## TREŚĆ DOKUMENTU

Dziś rano przy karmieniu popatrzyłam na Rudego tak z prawej... z lewej... i generalnie, jak trochę trząchnę grzywę ręką, to nie jest źle 😎. Nie wiem tylko, czy nie przystrzyc trochę grzywki, bo wczoraj jej nie ruszałam, więc jest dłuższa od reszty. Fantazja, 🙇 zazdroszczę tej umiejętności
a co robicie, żeby warkocze wytrzymały całą jazdę? moje nie ważne z jakiej grzywy w okolicach kłus-galop już się całkiem rozpadają. Robiłam na wodę, mocno zaciskałam i nic nie dawało 🙄
Aien my w stajni mamy hainfaingera który ma super długą grzywe przykrywa mu całą szyje i nawet jeszcze wystaje . Poprosyu miód , malinki i orzeszki. Tylko nie zazdrość .

## POLECENIE A
Co według tekstu o końskich grzywach dzieje się z warkoczami w okolicach kłusa i galopu?
Tekst i wpisy pochodzą z różnych źródeł.

## WYODRĘBNIONE DANE
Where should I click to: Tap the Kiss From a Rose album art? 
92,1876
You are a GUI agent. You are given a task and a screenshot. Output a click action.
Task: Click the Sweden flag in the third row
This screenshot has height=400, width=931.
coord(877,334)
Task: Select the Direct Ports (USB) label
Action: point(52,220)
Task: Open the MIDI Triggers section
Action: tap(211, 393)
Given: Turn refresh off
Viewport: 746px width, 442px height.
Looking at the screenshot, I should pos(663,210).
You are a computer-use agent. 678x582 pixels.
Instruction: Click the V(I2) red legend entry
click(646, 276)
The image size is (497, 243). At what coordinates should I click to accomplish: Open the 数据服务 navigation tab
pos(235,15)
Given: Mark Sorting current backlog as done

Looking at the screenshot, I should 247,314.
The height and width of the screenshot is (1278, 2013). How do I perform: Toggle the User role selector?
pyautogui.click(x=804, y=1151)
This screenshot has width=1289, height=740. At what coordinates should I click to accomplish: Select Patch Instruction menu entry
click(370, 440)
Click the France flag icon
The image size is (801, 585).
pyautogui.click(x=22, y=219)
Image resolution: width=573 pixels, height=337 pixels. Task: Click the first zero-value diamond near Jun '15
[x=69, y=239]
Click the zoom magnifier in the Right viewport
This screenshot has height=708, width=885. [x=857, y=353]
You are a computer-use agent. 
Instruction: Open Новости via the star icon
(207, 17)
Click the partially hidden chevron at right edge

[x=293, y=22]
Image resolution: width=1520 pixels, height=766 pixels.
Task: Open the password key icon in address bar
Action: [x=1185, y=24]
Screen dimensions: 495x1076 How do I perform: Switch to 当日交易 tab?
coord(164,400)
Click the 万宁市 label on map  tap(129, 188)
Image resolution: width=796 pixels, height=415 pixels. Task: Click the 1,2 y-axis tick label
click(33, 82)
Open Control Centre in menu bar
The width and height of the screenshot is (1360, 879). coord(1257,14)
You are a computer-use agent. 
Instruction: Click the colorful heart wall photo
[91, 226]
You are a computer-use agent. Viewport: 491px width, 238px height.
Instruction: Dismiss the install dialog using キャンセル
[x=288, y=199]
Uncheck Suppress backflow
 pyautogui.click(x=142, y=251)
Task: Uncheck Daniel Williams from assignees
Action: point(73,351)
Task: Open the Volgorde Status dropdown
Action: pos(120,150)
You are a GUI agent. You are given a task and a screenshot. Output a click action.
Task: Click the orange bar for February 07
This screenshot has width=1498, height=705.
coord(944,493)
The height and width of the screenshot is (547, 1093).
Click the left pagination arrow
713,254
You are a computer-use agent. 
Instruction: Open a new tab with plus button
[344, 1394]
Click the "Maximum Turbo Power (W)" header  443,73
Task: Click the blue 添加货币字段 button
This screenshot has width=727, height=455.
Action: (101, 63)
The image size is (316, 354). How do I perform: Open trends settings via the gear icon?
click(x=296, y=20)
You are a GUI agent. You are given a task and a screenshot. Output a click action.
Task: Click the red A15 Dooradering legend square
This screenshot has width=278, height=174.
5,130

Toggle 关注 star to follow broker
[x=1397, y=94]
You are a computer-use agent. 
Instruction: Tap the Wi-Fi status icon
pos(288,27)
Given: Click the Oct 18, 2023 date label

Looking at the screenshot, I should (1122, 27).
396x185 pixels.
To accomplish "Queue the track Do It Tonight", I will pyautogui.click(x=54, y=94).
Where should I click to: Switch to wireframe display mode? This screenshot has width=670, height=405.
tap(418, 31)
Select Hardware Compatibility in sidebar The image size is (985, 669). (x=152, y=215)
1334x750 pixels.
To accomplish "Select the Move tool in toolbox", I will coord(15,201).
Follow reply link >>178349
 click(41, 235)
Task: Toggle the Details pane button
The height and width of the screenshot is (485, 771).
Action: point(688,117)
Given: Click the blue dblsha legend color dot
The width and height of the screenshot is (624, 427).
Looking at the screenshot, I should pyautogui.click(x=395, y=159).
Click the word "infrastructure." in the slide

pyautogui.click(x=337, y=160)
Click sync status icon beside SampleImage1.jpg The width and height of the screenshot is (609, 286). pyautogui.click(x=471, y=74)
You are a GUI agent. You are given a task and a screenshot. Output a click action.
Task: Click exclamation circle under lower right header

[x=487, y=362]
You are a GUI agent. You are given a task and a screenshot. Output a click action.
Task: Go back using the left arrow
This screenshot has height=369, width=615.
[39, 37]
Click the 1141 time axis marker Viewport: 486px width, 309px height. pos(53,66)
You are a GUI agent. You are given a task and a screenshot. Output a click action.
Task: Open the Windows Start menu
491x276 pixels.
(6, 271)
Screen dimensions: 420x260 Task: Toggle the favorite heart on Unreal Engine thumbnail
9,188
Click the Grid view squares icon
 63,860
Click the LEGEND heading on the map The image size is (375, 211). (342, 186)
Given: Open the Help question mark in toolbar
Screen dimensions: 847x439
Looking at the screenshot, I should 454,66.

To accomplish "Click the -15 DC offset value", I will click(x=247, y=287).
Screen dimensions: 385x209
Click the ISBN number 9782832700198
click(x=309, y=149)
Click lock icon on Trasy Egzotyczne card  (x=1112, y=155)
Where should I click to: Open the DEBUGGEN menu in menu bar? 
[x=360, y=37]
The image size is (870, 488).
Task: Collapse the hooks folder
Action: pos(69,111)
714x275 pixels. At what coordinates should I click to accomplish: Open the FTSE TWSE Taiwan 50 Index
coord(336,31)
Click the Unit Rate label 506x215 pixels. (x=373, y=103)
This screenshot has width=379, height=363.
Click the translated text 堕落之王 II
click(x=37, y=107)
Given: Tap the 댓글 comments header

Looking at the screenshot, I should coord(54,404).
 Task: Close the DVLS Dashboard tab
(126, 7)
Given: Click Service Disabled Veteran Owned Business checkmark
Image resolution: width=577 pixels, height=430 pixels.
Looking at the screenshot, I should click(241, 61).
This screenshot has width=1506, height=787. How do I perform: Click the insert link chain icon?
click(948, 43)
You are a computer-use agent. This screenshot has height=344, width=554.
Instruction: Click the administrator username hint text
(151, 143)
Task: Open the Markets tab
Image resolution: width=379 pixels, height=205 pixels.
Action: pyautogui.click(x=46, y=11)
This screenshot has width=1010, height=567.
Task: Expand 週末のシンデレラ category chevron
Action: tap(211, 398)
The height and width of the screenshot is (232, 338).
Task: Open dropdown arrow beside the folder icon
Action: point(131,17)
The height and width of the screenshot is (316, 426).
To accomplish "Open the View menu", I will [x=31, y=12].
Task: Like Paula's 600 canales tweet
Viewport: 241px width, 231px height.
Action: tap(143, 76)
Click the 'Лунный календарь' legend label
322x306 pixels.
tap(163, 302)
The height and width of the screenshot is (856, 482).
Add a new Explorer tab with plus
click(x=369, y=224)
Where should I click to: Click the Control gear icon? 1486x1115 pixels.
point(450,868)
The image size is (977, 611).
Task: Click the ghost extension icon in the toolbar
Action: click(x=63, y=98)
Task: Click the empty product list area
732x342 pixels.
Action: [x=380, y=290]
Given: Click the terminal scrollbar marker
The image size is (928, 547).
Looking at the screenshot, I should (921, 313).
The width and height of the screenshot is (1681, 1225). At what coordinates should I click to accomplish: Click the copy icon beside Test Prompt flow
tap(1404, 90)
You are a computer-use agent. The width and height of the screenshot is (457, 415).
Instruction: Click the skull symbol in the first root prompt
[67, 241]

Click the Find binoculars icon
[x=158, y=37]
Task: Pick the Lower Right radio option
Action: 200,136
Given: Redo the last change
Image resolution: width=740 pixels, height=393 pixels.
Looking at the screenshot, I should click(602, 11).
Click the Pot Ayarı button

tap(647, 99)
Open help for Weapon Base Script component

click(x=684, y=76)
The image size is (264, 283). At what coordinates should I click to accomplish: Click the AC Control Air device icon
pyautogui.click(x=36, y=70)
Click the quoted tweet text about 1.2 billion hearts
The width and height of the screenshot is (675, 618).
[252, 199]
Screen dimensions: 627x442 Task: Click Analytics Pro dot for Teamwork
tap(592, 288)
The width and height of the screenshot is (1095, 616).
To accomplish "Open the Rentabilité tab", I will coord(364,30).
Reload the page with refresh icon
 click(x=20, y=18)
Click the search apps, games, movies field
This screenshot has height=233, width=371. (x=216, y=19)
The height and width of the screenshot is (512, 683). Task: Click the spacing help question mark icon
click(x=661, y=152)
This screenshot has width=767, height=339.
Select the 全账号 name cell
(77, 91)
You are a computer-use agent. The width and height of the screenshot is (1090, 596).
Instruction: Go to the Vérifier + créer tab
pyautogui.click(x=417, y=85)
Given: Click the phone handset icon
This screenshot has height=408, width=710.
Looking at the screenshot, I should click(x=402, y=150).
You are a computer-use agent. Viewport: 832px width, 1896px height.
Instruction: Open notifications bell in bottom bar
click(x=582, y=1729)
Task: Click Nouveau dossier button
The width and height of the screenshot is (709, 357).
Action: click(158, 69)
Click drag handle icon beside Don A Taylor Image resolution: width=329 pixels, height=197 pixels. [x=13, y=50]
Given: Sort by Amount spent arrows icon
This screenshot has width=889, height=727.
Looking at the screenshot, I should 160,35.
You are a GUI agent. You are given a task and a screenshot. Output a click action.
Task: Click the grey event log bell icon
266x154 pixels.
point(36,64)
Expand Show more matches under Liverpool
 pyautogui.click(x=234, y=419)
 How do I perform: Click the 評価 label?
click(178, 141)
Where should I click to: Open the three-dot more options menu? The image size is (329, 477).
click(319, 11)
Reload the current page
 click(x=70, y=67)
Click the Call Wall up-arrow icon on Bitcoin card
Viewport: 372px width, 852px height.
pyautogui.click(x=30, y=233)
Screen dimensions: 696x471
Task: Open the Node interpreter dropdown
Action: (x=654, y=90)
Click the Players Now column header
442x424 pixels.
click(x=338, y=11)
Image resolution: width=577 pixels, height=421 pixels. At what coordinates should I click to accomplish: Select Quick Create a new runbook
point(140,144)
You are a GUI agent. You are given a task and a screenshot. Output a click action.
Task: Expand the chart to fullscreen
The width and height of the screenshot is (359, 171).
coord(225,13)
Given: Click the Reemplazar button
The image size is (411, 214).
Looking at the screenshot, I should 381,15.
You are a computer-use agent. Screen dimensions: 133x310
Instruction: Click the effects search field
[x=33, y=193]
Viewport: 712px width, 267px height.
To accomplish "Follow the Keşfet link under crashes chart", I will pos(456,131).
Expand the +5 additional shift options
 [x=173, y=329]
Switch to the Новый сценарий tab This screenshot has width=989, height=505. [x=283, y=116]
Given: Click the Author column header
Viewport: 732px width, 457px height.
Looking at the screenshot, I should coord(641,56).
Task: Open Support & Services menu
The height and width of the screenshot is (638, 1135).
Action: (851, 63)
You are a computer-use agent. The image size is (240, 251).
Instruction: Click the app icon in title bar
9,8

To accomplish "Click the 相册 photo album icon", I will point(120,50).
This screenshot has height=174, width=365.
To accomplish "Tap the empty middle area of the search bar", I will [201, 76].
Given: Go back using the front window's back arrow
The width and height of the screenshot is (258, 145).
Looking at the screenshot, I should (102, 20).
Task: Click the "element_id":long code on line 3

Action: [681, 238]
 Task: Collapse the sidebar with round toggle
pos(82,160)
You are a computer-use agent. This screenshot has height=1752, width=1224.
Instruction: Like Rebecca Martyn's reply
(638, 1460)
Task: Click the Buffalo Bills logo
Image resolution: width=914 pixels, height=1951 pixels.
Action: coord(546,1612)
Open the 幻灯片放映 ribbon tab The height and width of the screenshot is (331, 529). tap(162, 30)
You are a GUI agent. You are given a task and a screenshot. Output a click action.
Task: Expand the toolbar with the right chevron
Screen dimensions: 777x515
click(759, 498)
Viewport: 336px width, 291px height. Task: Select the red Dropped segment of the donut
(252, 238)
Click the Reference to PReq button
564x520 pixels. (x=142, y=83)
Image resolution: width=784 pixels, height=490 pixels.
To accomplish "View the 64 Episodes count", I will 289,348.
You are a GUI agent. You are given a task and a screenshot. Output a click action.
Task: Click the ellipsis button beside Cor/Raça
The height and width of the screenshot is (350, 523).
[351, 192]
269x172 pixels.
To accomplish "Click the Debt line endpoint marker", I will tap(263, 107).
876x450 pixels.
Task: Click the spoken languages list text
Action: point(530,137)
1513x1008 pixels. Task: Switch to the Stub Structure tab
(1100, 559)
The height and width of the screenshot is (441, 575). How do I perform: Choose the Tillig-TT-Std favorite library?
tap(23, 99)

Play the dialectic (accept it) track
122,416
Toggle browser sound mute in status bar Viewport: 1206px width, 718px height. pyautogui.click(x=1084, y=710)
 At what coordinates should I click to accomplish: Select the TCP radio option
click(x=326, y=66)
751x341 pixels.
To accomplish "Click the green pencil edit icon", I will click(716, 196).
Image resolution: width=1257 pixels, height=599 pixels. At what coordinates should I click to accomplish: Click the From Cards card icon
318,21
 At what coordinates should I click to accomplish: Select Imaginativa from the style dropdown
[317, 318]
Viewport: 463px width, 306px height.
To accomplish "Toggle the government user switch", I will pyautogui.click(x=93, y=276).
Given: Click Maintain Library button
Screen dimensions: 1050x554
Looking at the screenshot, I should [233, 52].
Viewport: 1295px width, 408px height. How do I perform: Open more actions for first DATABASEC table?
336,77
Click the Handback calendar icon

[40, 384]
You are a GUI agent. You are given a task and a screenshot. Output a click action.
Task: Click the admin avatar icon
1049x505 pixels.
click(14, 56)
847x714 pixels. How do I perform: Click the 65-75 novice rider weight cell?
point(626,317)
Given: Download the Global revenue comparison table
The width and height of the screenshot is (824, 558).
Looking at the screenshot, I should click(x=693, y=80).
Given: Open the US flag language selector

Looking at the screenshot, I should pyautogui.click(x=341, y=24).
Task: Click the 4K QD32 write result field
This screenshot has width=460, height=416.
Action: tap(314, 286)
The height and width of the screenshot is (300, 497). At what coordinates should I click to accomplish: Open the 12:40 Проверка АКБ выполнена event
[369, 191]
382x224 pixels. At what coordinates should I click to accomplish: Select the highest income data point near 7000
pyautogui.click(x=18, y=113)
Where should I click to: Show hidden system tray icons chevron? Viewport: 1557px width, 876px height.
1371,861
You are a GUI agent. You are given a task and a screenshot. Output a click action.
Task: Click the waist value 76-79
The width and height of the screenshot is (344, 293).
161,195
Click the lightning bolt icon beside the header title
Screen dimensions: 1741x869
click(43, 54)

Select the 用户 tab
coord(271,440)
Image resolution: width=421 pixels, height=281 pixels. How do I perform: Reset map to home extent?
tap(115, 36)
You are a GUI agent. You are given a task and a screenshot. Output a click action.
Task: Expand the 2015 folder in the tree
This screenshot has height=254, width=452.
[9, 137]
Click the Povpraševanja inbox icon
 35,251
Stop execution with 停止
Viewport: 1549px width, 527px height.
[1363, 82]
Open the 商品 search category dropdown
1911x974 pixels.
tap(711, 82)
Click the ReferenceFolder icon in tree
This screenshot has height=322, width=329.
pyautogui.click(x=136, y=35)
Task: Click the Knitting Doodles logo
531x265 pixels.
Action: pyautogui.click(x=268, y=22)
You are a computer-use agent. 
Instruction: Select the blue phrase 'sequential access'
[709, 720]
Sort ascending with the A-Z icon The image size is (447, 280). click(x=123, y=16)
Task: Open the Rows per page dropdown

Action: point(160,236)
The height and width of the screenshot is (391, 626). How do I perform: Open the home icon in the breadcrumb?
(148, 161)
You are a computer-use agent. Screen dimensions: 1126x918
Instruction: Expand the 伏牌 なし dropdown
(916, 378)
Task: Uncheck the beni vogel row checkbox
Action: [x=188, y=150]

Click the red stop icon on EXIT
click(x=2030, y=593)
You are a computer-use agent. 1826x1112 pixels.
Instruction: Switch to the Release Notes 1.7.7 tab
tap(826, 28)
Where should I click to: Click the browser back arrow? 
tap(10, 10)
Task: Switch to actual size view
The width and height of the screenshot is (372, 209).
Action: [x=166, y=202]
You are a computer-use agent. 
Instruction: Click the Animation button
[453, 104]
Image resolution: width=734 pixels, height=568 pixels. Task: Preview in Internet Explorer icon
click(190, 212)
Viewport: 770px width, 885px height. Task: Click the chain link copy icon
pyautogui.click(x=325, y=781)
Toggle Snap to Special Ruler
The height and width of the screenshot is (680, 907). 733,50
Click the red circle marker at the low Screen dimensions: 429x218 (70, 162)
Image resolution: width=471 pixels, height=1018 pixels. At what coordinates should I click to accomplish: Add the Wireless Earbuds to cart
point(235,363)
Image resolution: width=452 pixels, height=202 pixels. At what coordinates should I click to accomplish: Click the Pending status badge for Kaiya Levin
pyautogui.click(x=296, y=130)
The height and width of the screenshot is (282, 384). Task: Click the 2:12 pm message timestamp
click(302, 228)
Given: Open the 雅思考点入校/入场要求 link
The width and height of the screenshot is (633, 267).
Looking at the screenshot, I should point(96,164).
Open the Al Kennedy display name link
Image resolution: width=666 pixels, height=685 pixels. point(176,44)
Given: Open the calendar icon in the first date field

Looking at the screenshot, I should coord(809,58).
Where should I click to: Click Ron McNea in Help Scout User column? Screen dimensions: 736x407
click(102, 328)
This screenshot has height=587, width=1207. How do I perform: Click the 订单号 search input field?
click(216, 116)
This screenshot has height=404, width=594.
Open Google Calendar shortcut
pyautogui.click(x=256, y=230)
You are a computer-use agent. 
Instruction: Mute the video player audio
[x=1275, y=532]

## POLECENIE B
Przepisz wpisy od wiersza zawierającego „Image resolution: width=573” aż do wiersza zawierającego „Action: [x=1185, y=24]”, zamieniając „zoom magnifier” na „magnifying glass”. Resztę zostaw bez zmian i podaj tylko te wiersze.

## PRZYKŁADOWA ODPOWIEDŹ A
Całkiem się rozpadają.

## PRZYKŁADOWA ODPOWIEDŹ B
Image resolution: width=573 pixels, height=337 pixels. Task: Click the first zero-value diamond near Jun '15
[x=69, y=239]
Click the magnifying glass in the Right viewport
This screenshot has height=708, width=885. [x=857, y=353]
You are a computer-use agent. 
Instruction: Open Новости via the star icon
(207, 17)
Click the partially hidden chevron at right edge

[x=293, y=22]
Image resolution: width=1520 pixels, height=766 pixels.
Task: Open the password key icon in address bar
Action: [x=1185, y=24]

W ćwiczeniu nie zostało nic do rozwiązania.